Saved data entries:
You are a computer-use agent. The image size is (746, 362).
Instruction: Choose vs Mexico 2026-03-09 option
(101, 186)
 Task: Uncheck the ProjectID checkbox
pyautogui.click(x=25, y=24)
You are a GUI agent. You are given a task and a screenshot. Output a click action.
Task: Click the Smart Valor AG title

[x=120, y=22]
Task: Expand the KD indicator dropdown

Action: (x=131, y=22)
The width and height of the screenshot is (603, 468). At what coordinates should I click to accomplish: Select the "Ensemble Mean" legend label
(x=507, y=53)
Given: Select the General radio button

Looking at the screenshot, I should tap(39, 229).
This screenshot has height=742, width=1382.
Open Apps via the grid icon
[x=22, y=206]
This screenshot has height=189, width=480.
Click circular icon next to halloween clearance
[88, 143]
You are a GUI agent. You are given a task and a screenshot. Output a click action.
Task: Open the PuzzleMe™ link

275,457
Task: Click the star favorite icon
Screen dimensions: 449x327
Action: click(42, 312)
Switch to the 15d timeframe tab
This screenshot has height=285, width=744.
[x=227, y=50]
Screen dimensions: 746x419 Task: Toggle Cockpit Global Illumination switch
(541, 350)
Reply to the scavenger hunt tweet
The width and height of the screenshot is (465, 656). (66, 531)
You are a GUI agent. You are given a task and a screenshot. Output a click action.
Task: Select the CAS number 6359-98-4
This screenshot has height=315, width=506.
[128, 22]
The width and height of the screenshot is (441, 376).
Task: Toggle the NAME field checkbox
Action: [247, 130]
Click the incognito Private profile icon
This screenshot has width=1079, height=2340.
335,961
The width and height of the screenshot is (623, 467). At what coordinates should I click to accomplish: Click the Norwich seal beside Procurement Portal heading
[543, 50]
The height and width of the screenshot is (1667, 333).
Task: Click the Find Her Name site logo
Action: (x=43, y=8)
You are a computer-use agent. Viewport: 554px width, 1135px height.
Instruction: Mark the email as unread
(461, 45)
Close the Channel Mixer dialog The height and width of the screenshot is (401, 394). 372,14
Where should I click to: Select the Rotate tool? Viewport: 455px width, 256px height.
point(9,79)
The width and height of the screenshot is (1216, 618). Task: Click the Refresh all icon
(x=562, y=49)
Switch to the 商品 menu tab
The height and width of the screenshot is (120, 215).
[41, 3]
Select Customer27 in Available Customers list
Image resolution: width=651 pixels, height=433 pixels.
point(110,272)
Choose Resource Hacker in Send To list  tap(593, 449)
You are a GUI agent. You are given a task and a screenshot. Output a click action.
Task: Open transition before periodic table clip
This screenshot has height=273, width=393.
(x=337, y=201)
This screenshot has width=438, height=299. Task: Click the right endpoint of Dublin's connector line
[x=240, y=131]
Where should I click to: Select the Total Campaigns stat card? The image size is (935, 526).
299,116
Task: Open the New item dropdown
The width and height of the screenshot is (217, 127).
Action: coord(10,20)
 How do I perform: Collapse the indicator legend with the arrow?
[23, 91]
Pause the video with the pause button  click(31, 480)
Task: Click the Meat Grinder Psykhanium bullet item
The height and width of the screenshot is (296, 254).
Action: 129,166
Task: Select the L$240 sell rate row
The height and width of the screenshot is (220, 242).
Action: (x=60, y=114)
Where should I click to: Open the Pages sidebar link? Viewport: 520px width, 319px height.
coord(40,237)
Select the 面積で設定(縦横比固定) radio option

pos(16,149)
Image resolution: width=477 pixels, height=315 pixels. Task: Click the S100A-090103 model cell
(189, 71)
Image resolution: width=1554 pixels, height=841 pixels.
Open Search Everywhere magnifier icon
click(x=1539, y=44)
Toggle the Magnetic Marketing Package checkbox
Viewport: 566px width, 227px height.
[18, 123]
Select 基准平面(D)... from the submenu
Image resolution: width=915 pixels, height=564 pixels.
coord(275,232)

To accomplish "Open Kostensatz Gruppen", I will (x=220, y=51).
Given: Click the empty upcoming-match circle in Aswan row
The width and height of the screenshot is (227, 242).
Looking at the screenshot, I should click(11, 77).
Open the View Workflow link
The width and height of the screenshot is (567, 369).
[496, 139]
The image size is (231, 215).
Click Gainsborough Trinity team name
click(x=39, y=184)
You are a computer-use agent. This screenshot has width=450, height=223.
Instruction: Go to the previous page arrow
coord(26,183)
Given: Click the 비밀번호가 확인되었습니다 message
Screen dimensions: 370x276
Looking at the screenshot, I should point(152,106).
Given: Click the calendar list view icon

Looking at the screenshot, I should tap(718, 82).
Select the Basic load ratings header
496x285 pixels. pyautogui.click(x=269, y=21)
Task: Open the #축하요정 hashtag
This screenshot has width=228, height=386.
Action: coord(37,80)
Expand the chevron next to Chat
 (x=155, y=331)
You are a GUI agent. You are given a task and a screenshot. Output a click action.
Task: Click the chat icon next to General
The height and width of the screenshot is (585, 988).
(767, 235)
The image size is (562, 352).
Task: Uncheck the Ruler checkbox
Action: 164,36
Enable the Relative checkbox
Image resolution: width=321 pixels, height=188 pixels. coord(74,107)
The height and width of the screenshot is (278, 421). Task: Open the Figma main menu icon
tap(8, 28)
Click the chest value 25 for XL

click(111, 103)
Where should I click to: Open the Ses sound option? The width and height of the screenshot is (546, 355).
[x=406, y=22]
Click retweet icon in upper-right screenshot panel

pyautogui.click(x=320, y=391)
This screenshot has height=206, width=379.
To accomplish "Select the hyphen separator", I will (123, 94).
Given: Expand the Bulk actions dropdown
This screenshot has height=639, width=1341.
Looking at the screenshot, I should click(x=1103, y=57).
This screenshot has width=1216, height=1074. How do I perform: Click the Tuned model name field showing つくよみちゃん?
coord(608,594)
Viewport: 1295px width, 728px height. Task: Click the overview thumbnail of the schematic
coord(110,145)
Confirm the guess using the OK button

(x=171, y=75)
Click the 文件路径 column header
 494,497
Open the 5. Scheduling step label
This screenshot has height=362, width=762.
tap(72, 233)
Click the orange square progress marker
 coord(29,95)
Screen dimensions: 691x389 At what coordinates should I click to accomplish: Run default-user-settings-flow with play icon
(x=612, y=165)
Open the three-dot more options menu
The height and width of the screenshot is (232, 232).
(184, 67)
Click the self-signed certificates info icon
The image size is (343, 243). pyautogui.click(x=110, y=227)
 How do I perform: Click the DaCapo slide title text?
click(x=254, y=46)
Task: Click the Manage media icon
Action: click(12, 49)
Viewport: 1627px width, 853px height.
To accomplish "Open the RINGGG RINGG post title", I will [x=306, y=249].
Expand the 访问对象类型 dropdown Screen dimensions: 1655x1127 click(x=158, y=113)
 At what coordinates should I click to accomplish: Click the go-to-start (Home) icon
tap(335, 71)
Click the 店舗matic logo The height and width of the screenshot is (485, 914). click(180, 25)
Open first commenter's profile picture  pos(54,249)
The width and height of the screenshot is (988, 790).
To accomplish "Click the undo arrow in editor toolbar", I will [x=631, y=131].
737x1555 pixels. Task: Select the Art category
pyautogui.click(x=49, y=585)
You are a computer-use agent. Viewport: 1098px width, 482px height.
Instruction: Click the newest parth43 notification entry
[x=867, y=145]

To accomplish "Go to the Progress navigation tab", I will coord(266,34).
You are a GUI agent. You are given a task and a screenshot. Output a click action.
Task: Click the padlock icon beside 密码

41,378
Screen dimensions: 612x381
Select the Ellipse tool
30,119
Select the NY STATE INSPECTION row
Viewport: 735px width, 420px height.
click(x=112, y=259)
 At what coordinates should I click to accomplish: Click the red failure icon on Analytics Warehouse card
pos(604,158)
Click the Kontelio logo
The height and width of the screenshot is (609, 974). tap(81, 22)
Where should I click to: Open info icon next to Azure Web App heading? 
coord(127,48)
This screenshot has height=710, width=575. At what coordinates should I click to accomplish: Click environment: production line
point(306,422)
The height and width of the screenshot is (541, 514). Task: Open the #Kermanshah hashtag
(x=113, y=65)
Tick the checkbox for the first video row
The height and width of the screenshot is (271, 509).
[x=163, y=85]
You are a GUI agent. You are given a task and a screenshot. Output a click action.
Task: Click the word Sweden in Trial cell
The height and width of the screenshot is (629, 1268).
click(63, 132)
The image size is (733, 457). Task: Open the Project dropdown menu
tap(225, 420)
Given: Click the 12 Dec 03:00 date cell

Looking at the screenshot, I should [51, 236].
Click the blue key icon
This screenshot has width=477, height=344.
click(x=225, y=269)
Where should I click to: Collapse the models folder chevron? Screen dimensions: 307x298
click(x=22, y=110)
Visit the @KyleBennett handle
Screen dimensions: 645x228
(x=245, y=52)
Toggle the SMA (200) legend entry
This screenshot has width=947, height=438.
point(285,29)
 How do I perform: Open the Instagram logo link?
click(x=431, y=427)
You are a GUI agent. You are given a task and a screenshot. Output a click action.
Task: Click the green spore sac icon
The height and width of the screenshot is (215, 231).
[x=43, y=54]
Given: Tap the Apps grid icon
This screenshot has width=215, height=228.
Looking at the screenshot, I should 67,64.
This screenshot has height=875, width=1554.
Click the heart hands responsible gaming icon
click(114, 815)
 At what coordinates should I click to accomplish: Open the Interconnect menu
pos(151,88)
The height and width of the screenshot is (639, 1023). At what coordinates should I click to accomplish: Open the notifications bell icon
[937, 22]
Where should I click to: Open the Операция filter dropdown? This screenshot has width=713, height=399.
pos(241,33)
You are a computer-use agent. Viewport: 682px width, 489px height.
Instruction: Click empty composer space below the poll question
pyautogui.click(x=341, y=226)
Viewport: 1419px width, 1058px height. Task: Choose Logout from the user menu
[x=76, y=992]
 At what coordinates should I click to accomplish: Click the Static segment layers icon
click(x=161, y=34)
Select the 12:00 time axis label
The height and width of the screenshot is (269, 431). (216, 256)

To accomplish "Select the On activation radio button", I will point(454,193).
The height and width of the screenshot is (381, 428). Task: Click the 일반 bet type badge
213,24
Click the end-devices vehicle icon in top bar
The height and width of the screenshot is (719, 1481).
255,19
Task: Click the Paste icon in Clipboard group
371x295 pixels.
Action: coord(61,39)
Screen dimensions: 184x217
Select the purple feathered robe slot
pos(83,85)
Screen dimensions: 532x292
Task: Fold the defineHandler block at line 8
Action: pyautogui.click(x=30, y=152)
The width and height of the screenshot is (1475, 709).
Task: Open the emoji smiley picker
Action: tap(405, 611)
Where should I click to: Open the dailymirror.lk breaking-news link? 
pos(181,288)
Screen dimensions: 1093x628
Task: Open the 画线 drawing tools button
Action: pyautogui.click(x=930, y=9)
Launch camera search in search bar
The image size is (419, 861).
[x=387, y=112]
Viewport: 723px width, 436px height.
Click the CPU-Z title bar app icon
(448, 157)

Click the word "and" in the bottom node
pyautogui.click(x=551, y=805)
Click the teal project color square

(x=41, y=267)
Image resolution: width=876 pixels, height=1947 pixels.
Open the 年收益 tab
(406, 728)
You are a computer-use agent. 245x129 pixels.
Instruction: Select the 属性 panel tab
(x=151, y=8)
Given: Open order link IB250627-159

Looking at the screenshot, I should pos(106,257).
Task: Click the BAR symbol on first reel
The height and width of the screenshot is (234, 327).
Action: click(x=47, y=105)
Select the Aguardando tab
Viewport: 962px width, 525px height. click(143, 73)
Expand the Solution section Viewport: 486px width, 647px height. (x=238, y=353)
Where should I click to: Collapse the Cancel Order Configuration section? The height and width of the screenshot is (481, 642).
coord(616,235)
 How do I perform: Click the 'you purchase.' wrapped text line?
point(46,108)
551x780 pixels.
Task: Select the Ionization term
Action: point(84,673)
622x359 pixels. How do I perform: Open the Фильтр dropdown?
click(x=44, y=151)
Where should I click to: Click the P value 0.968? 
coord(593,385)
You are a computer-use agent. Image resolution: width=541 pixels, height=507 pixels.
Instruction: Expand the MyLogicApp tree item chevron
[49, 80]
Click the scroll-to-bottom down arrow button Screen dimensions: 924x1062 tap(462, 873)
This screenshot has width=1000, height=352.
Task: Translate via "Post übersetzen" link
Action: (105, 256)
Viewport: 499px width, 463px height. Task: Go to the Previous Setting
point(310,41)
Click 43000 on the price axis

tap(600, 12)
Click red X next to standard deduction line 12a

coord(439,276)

# [WORK ORDER]
Whenever a line of the data holds the string "will", pick that line out.

# [ANSWER BELOW]
To accomplish "Open Kostensatz Gruppen", I will (x=220, y=51).
To accomplish "Select the hyphen separator", I will (123, 94).
To accomplish "Open the RINGGG RINGG post title", I will [x=306, y=249].
To accomplish "Click the undo arrow in editor toolbar", I will [x=631, y=131].
To accomplish "Go to the Progress navigation tab", I will coord(266,34).
To accomplish "Select the On activation radio button", I will point(454,193).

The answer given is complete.